Not this eccentric Tim
“Because he was basically uneducated, his business sense was peculiar but extremely lucky. Somebody inspired him to send warming pans for sale to West Indies, a tropical area. His captain sold them as ladles for local molasses industry and made a good profit. Next Dexter sent wool mittens to the same place. Asian merchants bought them for export to Siberia.
His next venture was selling coal to Newcastle, which should have been a sure failure. His ships happened to arrive in the time of a coalminer’s strike and potential customers were actually desperate.
He exported bibles to East Indies and stray cats to Caribbean islands and again made a profit. He also hoarded whalebone by mistake, but ended up selling them profitably as a support material for corsets.
Members of the New England high society could hardly contain their dislike for this ignorant but newly-rich upstart, and refused to socialize with him. His relationships with his “nagging” wife, daughter, and son were not particularly good, either. This became evident when he started telling visitors that his wife had died (despite the fact that she was still very much alive) and that the “drunken nagging woman” who frequented the building was simply her ghost.
He bought a new house in Newburyport and decorated it with minarets, a golden eagle on the top of the cupola, a mausoleum for himself and a garden of 40 wooden statues of famous men, including George Washington, William Pitt, Napoleon Bonaparte, Thomas Jefferson and of course, himself.

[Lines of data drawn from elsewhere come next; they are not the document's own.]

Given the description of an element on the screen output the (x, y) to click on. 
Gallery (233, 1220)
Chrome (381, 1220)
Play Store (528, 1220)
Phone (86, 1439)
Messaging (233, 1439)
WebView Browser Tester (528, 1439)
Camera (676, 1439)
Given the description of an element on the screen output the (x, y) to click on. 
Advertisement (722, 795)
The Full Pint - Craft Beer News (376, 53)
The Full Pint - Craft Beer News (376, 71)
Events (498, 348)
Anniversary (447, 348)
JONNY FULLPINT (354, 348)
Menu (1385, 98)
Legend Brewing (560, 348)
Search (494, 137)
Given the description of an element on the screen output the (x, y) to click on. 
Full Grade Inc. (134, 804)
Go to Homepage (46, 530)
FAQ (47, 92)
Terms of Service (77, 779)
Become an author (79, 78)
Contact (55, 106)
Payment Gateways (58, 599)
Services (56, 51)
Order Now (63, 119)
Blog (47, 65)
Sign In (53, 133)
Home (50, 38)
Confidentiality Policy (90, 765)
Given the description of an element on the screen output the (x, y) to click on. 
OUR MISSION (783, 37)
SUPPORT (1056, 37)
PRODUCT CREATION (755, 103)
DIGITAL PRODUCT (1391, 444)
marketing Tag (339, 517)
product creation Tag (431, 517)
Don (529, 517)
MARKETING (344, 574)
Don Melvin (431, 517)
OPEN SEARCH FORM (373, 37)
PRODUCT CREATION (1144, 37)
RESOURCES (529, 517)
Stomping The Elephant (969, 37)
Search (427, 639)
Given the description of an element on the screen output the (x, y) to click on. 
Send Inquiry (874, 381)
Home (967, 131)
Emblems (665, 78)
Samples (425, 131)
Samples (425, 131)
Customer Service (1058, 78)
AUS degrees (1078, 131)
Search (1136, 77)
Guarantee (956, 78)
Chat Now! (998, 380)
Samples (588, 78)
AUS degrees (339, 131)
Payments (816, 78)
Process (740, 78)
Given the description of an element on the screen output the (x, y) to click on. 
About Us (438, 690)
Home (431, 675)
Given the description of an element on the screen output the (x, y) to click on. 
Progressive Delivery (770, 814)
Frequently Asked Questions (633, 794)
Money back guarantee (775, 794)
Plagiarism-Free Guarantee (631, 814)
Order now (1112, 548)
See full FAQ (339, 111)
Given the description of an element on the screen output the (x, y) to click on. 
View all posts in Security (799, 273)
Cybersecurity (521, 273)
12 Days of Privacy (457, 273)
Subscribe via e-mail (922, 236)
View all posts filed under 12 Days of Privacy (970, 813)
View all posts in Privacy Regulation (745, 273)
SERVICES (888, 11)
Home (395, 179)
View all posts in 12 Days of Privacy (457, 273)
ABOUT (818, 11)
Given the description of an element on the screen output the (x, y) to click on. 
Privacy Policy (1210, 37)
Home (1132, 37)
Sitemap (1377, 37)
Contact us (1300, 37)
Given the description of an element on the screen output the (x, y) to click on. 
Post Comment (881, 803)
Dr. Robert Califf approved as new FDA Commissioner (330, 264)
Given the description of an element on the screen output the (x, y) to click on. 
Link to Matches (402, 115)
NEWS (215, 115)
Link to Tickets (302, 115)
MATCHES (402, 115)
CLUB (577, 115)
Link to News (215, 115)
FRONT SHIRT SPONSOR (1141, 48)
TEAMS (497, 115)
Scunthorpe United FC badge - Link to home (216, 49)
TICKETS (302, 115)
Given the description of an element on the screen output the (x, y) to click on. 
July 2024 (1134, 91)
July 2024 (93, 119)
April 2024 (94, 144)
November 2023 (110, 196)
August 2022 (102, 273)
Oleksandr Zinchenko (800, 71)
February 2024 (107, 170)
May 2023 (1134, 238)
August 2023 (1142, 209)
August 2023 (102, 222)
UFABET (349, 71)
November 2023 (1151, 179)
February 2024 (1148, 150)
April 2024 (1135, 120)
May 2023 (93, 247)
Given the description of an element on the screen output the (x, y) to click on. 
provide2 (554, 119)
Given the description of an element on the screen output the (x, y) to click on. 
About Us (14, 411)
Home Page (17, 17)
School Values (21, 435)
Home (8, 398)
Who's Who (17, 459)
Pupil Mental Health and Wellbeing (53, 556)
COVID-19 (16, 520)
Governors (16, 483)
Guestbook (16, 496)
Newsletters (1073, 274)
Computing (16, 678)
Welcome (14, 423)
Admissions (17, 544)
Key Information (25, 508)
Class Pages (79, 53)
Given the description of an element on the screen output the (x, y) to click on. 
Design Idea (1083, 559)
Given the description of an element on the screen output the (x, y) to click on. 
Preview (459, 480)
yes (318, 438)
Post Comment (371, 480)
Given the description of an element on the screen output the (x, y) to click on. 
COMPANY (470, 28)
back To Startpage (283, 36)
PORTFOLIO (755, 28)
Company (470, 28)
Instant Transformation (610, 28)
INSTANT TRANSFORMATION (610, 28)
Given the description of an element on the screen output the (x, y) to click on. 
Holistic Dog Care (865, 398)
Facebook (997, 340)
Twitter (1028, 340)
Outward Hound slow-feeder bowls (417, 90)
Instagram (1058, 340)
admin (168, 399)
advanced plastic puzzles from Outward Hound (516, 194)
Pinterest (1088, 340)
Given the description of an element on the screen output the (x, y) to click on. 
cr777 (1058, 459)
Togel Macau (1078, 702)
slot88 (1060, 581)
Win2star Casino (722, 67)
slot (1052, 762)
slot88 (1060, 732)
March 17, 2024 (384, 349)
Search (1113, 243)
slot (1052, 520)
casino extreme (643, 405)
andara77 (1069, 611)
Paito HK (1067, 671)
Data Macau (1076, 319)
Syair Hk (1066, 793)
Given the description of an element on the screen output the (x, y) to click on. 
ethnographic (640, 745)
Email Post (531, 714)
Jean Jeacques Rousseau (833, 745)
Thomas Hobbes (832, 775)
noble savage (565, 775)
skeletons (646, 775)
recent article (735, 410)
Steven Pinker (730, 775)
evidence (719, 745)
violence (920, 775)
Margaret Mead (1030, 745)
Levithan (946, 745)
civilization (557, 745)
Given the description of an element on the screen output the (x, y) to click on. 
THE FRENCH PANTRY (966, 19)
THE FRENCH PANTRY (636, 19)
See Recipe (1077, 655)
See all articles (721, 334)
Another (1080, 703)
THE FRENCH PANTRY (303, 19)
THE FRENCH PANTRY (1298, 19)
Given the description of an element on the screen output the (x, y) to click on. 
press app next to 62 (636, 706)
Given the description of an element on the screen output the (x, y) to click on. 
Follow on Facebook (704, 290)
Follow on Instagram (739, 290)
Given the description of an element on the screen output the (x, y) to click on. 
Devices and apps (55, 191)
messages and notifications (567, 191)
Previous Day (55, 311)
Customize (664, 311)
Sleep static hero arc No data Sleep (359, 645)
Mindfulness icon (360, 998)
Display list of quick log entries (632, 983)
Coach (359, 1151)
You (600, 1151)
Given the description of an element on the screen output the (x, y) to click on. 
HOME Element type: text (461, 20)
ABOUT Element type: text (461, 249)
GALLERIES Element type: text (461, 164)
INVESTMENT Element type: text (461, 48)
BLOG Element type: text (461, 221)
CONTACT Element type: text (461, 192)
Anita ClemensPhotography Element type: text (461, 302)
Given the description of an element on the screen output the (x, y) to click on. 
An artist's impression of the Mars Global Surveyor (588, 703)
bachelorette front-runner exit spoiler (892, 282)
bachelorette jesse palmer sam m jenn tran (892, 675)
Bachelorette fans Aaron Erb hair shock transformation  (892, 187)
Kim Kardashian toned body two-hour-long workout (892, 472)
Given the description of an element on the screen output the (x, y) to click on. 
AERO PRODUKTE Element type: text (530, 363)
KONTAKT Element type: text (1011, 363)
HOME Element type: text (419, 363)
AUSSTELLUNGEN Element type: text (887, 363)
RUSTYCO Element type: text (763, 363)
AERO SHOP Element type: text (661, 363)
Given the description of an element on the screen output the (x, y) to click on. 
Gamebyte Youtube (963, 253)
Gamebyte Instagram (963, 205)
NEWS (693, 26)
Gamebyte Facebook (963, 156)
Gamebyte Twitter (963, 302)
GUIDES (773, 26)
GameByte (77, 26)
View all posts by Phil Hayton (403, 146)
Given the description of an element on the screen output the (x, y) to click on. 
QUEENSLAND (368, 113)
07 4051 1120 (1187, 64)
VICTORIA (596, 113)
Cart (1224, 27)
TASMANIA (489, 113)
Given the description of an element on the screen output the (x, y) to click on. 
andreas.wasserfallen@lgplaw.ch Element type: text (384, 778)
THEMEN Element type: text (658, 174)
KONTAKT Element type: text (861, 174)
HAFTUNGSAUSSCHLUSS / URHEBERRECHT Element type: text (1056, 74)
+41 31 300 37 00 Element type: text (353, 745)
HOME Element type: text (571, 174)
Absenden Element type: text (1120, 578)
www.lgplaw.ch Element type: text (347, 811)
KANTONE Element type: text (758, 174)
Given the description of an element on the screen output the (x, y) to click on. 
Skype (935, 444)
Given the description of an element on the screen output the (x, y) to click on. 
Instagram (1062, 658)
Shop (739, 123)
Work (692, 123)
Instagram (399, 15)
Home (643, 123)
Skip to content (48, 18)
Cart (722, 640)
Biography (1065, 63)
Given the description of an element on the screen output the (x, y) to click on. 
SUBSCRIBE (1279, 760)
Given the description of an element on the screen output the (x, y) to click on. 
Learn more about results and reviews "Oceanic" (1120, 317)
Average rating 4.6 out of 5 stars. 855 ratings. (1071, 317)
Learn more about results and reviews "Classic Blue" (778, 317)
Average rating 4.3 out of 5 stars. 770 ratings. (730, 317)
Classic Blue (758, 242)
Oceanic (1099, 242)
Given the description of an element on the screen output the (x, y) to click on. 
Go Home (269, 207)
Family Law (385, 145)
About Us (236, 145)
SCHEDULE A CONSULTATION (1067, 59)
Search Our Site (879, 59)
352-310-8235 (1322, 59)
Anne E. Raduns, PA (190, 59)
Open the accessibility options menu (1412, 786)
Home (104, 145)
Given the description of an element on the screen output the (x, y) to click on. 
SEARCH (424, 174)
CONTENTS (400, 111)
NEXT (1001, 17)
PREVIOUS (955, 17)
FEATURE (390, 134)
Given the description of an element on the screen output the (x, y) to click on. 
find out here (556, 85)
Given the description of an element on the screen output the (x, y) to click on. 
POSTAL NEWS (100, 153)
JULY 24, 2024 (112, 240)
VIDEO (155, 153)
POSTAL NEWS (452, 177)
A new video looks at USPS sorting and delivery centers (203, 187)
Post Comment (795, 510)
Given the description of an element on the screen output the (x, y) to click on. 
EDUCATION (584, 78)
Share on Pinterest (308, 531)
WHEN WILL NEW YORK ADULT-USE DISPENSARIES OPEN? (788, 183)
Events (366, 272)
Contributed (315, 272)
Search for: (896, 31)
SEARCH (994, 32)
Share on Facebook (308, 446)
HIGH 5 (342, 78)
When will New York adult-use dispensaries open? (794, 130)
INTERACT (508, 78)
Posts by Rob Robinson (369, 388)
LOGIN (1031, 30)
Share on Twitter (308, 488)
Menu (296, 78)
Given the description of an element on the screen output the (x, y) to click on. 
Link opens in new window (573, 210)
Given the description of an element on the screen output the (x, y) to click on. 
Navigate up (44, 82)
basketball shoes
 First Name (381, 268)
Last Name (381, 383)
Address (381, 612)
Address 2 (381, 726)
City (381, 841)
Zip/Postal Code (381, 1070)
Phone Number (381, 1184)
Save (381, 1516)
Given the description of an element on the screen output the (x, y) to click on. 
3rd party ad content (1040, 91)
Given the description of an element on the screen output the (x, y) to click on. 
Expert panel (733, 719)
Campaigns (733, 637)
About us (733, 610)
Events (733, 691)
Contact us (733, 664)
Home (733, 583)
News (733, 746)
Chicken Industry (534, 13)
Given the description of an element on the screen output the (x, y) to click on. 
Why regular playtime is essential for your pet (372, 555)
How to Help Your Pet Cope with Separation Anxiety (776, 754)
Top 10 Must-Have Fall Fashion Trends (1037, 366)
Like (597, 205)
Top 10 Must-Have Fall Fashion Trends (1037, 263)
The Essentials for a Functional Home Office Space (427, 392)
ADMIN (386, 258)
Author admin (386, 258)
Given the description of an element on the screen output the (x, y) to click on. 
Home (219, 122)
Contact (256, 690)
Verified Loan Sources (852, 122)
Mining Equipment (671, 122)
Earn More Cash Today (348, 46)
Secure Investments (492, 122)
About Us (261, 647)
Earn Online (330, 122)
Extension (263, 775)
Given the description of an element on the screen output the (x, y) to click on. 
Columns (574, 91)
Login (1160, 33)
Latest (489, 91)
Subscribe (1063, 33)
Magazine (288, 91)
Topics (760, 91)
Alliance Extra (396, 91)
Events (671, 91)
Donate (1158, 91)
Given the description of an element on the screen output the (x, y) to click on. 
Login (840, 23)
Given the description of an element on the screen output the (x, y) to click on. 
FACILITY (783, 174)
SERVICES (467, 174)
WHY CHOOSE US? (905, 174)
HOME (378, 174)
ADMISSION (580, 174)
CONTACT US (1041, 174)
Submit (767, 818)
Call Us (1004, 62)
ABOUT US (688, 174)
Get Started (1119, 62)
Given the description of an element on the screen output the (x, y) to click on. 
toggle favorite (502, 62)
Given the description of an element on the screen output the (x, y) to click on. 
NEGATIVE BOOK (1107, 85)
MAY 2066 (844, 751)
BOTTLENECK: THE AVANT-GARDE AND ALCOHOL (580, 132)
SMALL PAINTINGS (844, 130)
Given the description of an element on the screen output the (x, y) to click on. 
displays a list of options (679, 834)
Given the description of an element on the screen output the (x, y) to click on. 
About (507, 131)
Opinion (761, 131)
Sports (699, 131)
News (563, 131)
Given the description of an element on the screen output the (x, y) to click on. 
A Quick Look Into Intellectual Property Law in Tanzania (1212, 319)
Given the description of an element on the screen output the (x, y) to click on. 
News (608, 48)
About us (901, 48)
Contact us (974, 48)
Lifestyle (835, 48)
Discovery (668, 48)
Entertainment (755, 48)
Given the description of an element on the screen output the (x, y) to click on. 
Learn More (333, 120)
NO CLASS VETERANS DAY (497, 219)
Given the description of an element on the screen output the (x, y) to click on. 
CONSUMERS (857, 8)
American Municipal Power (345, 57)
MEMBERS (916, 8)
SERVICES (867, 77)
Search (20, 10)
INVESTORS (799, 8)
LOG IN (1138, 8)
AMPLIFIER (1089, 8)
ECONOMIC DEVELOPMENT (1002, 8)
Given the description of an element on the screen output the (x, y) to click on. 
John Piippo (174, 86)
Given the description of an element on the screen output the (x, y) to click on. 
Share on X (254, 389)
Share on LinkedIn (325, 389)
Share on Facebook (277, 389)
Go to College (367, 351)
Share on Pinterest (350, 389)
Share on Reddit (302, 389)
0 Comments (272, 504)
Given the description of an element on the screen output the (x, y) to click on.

People flocked to gawk at this collection.
Dexter also had his own way with household staff. He had a protective black housekeeper named Lucy, whom he claimed to be a daughter of an African prince. Other servants included a large idiot, a fortune teller and his own poet laureate.
At the age of 50 he decided to write a book – A Pickle for the Knowing Ones or Plain Truth in a Homespun Dress. He wrote about himself and complained about politicians, clergy and his wife. The book contained 8,847 words and 33,864 letters, but absolutely no punctuation, and capital letters were sprinkled about at random.
One day he began to wonder what people would say about him after he died. He proceeded to announce his death and to prepare for a burial. About 3,000 people appeared for the wake. However, Dexter’s wife refused to cry for his passing, for which he later caned her, and so he decided not to appear to his guests at all. Timothy Dexter actually died in 1806.